Physical reconstruction in the South was a great problem, but more serious difficulties were encountered in the effort to politically reintegrate the Southern states into the Union. Both Lincoln and his successor, Andrew Johnson, wanted the conditions for the readmission of the rebellious states into the Union to be mild and conciliatory. However, some Republican congressmen, known as the Radical Republicans, considered the Presidential conditions to be too lenient, and formulated their own Reconstruction policy.

The objectives of the Radical Republicans were to protect the former slaves (or freedmen) and to punish the leaders of the Confederacy, whom they considered to be traitors. All Confederate leaders were denied their civil rights, but only Jefferson Davis was charged with treason. He spent two years in prison but was never brought to trial.

The Radical Republicans outraged white Southerners by enacting laws that gave political and economic rights to blacks. The Southern response was sometimes violent; the Ku Klux Klan was formed to terrorize blacks and other supporters of Reconstruction.
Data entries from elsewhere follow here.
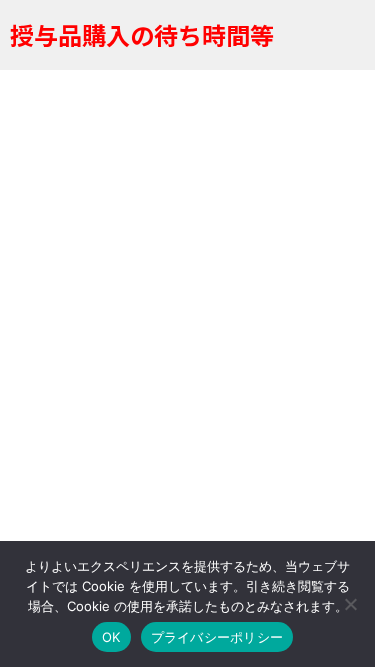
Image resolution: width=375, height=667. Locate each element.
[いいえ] (350, 604)
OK (111, 637)
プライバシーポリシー (217, 637)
To enforce its Reconstruction policies, Congress imposed military rule on most of the South in 1867. Governments formed under Reconstruction were sometimes inefficient and corrupt, but they enacted much progressive legislation. Eventually the commitment of the Federal government to its Reconstruction policies waned; by 1877 all Southern states were controlled by white supremacists, who began to strip blacks of their political, economic, and civil rights.

Military Lessons

The Civil War is often called “the first modern war.” It saw the introduction of rapid-fire weapons. Trenches were first used extensively in battle. The railway and the telegraph were first used in a large-scale war. The campaigns of Lee, Jackson, Grant, Sherman, and Joseph E. Johnston were studied abroad for new concepts of strategy and tactics. At sea, ironclad ships and rifled cannon had made the wooden navies of the world obsolete.

Interest in the campaigns, and in the personalities of Lincoln, Lee, and other leaders, made the Civil War one of the most studied periods in American history. It has been a subject for many best-selling novels and much poetry. Its story continues to fascinate historians, writers, and hobbyists.